■ **Work instructions**: Return all the entries exactly. No pictures.

Top of Data to examine

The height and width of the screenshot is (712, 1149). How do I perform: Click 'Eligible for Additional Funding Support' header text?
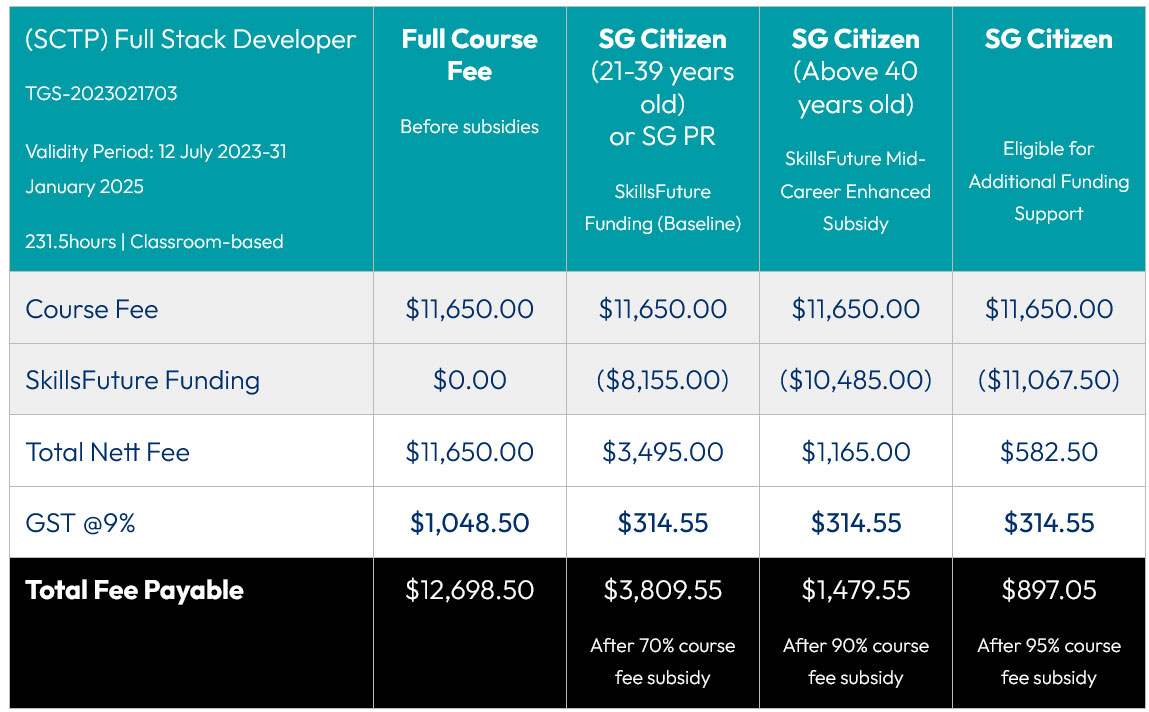(x=1048, y=181)
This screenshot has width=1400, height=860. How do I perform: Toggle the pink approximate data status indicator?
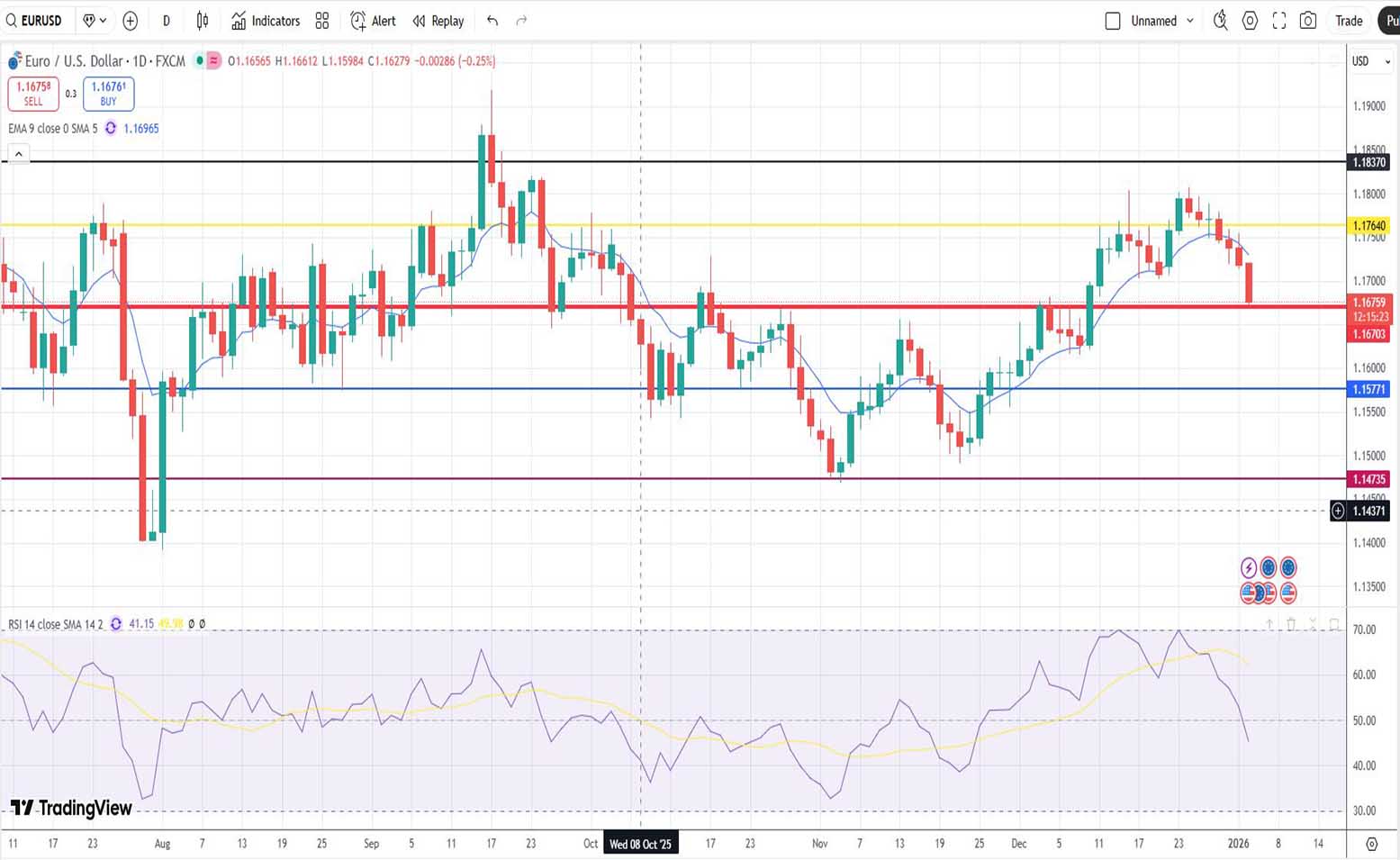(x=213, y=61)
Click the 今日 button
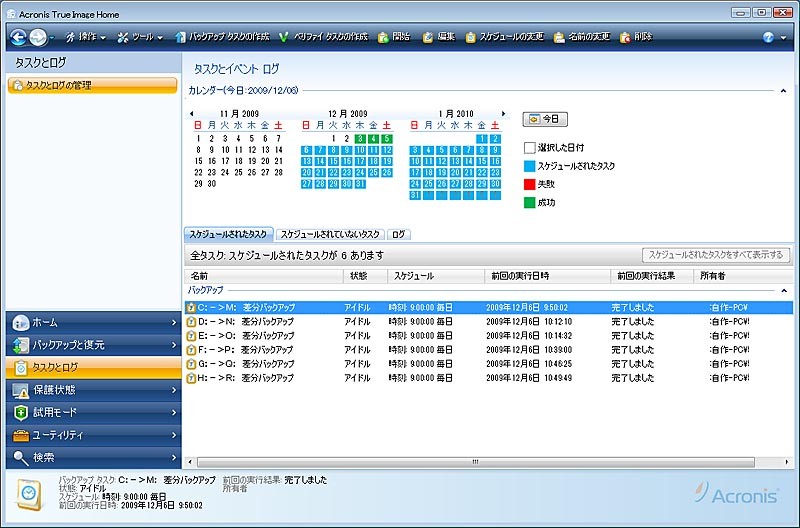The width and height of the screenshot is (800, 528). [545, 119]
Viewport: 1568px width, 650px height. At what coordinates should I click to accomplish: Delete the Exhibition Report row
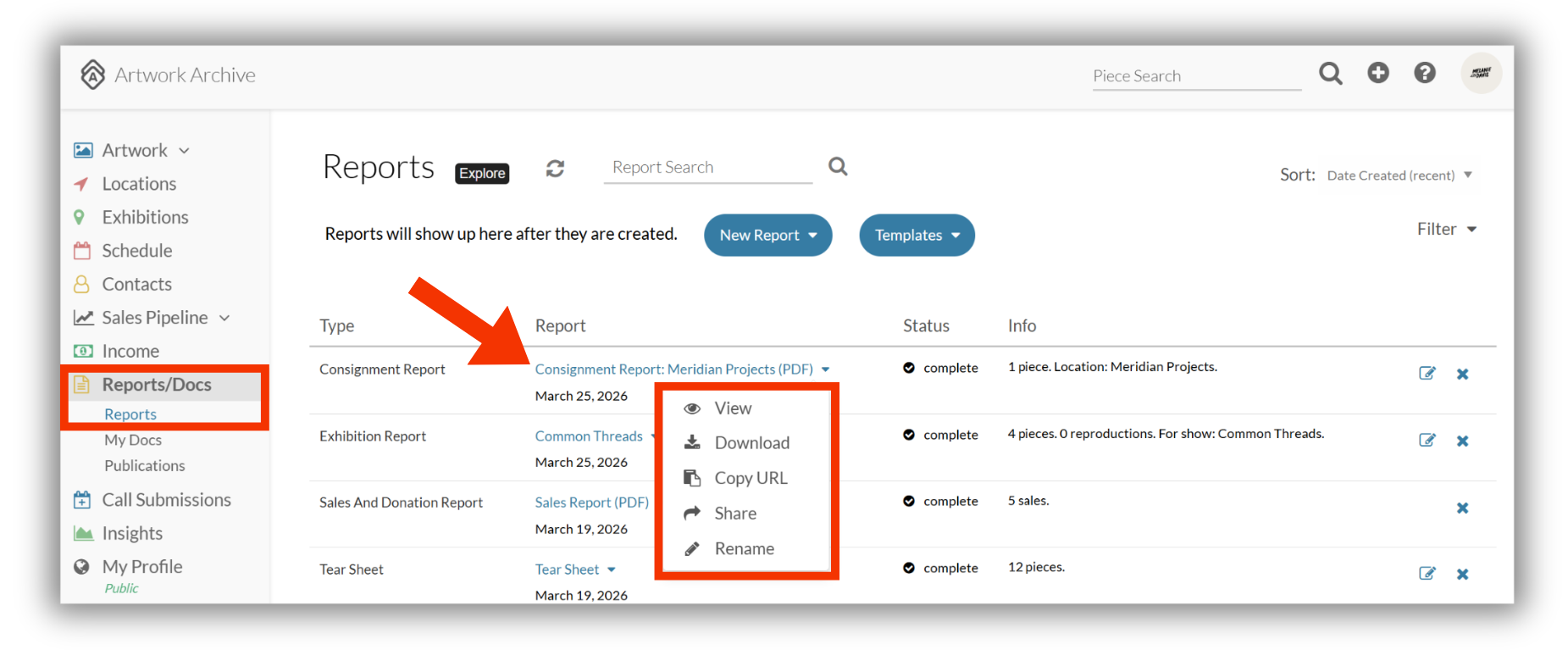pyautogui.click(x=1462, y=441)
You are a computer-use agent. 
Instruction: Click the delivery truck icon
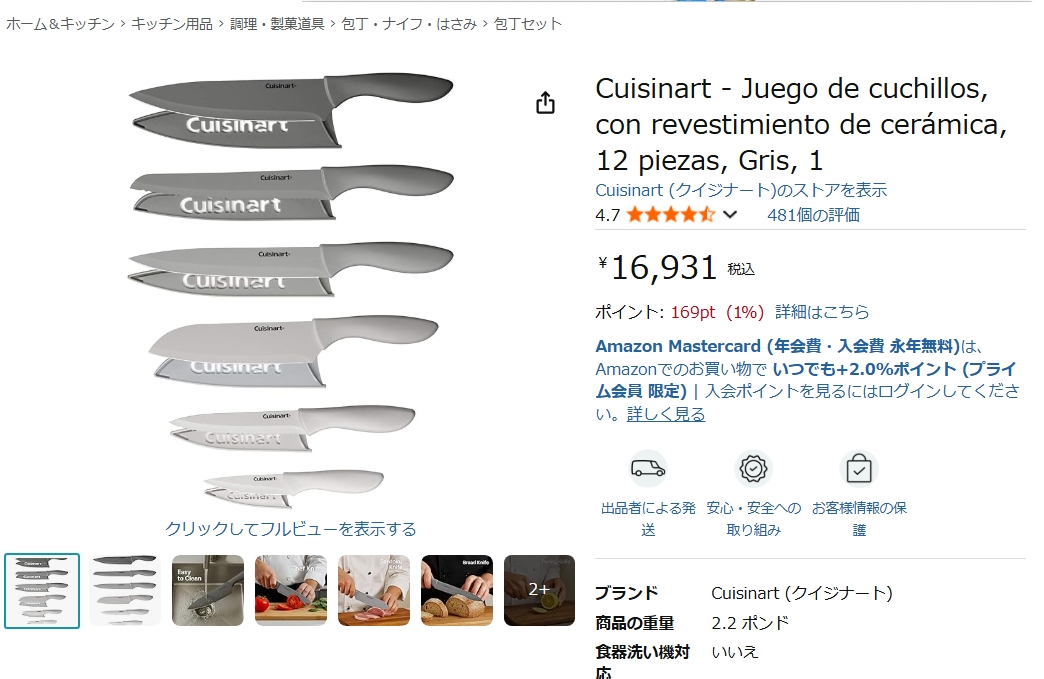point(648,469)
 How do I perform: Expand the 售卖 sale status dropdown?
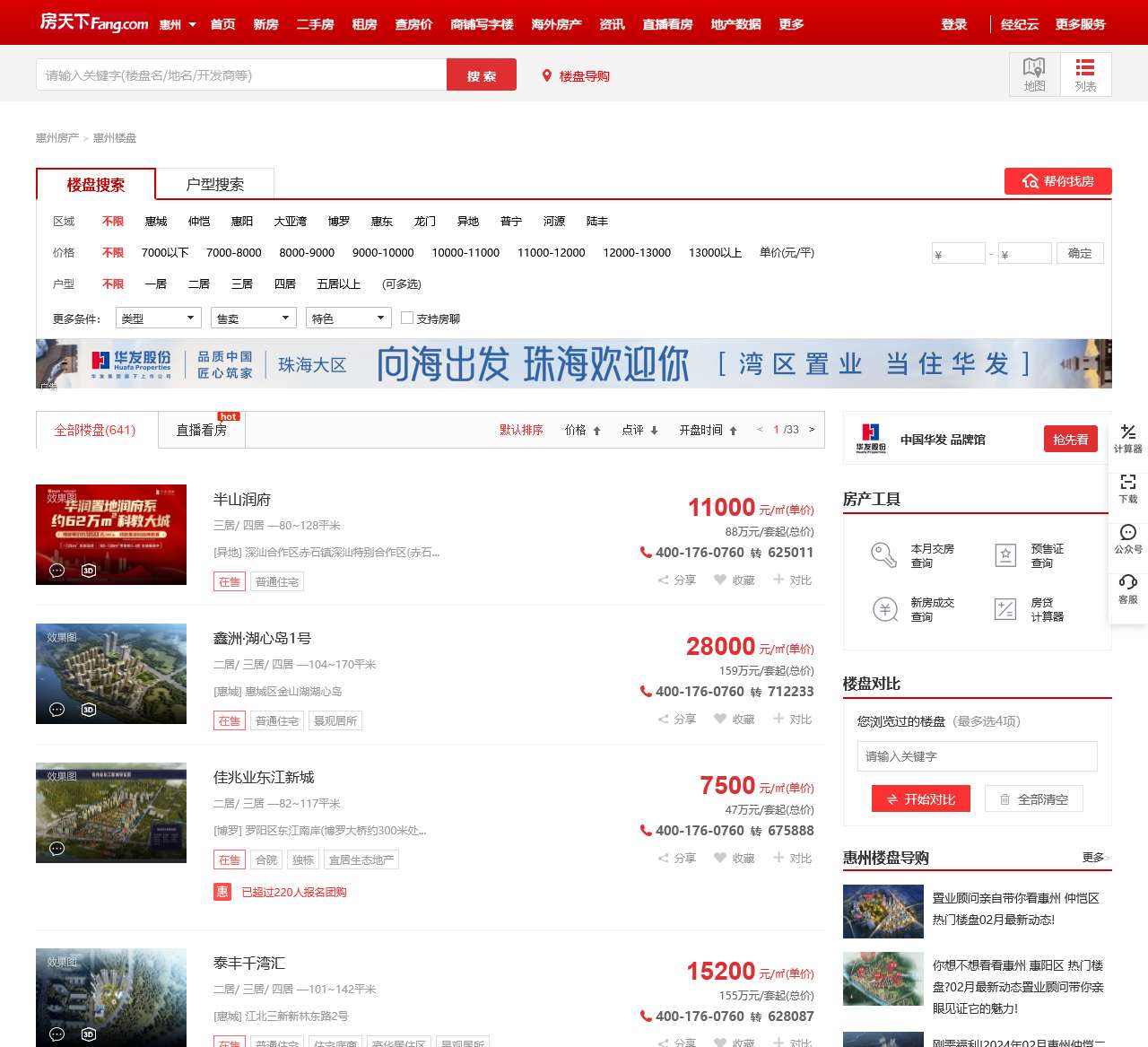coord(253,318)
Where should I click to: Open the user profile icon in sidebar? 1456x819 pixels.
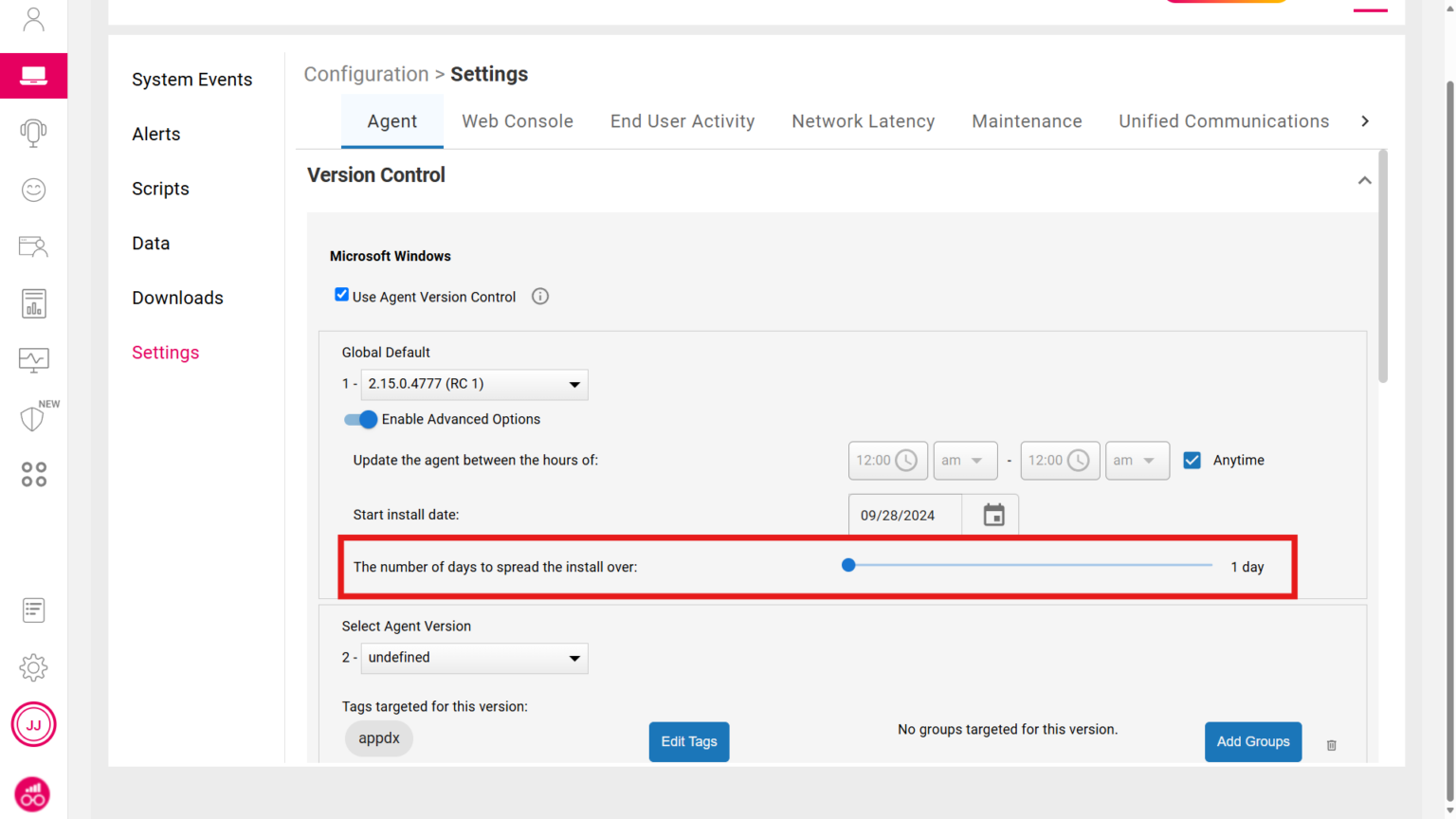[x=34, y=17]
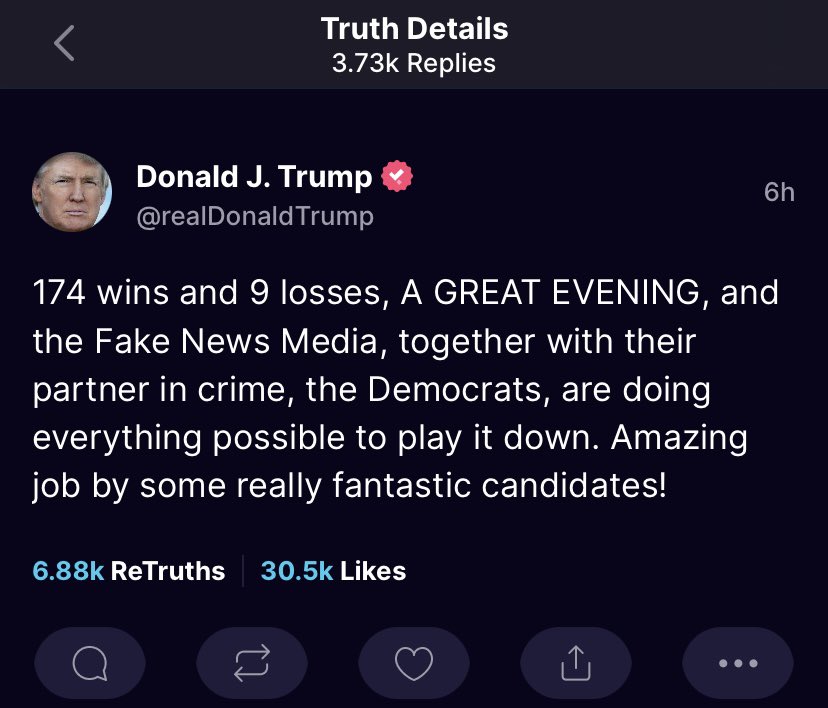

Bottom of Data to examine

■ **Answer space**:
The height and width of the screenshot is (712, 1149). How do I perform: Click 'Eligible for Additional Funding Support' header text?
(x=1048, y=181)
This screenshot has width=1400, height=860. How do I perform: Toggle the pink approximate data status indicator?
(x=213, y=61)
Click the 今日 button
The width and height of the screenshot is (800, 528). [545, 119]
Viewport: 1568px width, 650px height. At what coordinates should I click to accomplish: Delete the Exhibition Report row
pyautogui.click(x=1462, y=441)
You are a computer-use agent. 
Instruction: Click the delivery truck icon
point(648,469)
 How do I perform: Expand the 售卖 sale status dropdown?
coord(253,318)
Where should I click to: Open the user profile icon in sidebar? 1456x819 pixels.
[x=34, y=17]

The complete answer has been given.